Continue the permission marketing text from its last line, before the data that follows it.

• Document:
::::
In 1999, Godin observed that successful campaigns were the ones that sought the customer's consent. From such observations, Godin believed that marketing strategies should be based on the following elements:

- Anticipated: people will anticipate the service/product information from the company.
- Personal: the marketing information explicitly relates to the customer.
- Relevant: the marketing information is something that the consumer is interested in.

These elements were combined to define permission marketing, first publicized in Godin's book, "Permission Marketing: Turning Strangers into Friends and Friends into Customers", published on May 6, 1999.

==Benefits==
Permission marketing allows consumers to choose whether or not to be subjected to marketing. This choice can result in better engagement. For example, consumers are more likely to open an email marketing message if they "double opt-in" than a regular "single opt-in." By targeting volunteers, permission marketing improves the odds that consumers pay more attention to the marketing message. Permission marketing thus encourages consumers to engage in a long-standing, cooperative marketing campaign.

- Cost efficiency: Permission marketing employs low cost online tools – social media, search engine optimization, e-mails, etc. Furthermore, businesses can lower their marketing costs by only marketing to consumers who have expressed an interest.
- High conversion rate: As the targeting audience has expressed an interest in the product, it is easier to convert the leads into sales.
- Personalization: Permission marketing allows businesses to run personalized campaigns; it allows them to target specific audiences according to their age, gender, geographical location, etc.
- Long-term relationships with customers: Through the usage of social media and e-mails, businesses can interact and build long-term relationships with customers.
- Marketing reputation: Permission marketing only sends information to those anticipating the information. Therefore, prospects who receive the information feel less discomfort.

==Initiation paradox==
Supporters of permission marketing claim that it is more effective than interruption marketing, however, it has been claimed that this is paradoxical in that permission marketing is inevitably initiated with interruption marketing. To get the attention of a prospective consumer for a permission-based relationship, the first step requires interruption marketing. However, many techniques in permission marketing may be seen as unreliant on interruption for contact initiation. One example that highlights both approaches is the web search results page format, which typically includes both ads (interrupting the user's access to information) and links to information (providing the information, and often accompanied by offers for further interaction).

==Levels==
There are five levels of permission in permission marketing. These "levels" measure the degree of permission a consumer has granted to a specific business. At each successive level of the permission framework, the business achieves a higher efficiency state, with a decrease in marketing cost. Thus, businesses usually aim to achieve the "intravenous permission" level. However, the five levels of permission should not be considered a necessary sequential process, as more than one level could apply simultaneously depending on the nature of the business.

- Situational permission: The prospect permits the business to come into contact by providing their personal information.
- Brand trust: The prospect permits the business to continue supplying its needs.
::::
• Supplied material:
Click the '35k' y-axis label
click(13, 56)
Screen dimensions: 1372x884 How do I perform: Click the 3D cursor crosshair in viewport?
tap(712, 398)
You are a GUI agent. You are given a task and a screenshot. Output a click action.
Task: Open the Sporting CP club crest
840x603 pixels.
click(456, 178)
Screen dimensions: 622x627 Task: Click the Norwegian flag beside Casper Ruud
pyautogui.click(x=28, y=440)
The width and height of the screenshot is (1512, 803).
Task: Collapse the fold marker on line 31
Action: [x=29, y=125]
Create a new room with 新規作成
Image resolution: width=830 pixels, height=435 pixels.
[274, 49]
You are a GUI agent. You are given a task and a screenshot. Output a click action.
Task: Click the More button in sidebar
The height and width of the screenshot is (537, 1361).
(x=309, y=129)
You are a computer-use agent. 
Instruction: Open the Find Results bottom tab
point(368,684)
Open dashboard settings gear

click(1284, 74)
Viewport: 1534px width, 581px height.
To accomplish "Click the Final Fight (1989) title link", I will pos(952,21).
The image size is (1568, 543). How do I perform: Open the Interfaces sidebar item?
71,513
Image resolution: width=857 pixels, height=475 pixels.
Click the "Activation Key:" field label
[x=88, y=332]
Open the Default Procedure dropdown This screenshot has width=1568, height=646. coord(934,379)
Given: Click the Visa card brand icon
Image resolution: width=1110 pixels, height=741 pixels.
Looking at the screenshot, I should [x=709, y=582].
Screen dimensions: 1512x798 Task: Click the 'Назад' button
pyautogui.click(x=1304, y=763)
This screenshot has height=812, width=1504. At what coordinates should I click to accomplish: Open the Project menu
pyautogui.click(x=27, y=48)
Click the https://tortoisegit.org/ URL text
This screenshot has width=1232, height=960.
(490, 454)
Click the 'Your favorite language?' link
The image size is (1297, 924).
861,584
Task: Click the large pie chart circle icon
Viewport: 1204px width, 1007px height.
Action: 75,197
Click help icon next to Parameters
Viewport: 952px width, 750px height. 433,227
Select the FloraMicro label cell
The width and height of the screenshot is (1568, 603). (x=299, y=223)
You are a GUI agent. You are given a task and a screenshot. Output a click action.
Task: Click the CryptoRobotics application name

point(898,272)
::::
• Output of the task:
- Personal relationship: The prospect's permission is granted because of a personal relationship that he/she has with someone in the provider organization.
- Points permission: At this stage, the customer has agreed to receive goods or services and has allowed the business to collect their personal data. This is usually because they are given incentives, such as exchangeable points or an opportunity to earn a prize.
- Intravenous permission: The supplier has now taken over the supply function for a specific good or a service; the customer is completely dependent on the business. This is the highest level of permission. The marketer who has taken over the intravenous permission will be making the buying decisions on behalf of their customers.

==Examples==

Early social media was a prime example – whether it is to post, share, or amplify, the marketer would have to send a friend request (or permission) to the potential prospects.

Opt-in email is an example of permission marketing, where Internet users request to receive information about a certain product or a service. Supporters of permission marketing claim it to be effective, as the potential client would be more interested in information that was requested in advance. It is also more cost-efficient than traditional marketing methods, as businesses only need to target consumers who have expressed an interest in their product.

RSS feeds, where users voluntarily subscribe to an information feed for a website and receive future updates, are a strong method of permission marketing.

Huffington Post is an American online news aggregator and blog which offers original content in areas including politics, business, entertainment, environment, technology, etc. The Huffington Post has a clear permission marketing-based approach: the readers must register on the site using their social media (such as Facebook, Twitter, etc.). The registration implies that readers have permitted for Huffington Post to send them marketing information, such as newsletters.

YouTube is a video-sharing website that allows users to upload, view, and share videos. Many firms utilize YouTube as part of their social media marketing strategy to promote their products and services. Firms specifically use the "subscribing" feature to establish a permission-based relationship with their customers. Subscription would imply that viewers have permitted for the business to market them with updated information, campaign, etc.

Sundance Vacations is a travel company that allows customers to buy vacations in bulk. The company employs a method of permission marketing by attending sporting events, shows, and more and getting people to sign up to win their annual sweepstakes. The entry forms that are filled out contain an agreement that says the company is allowed to contact the person filling the form at the methods provided by the entrant. The potential client's signature is considered a form of consent to contact them, allowing the company to email and phone market to entrants.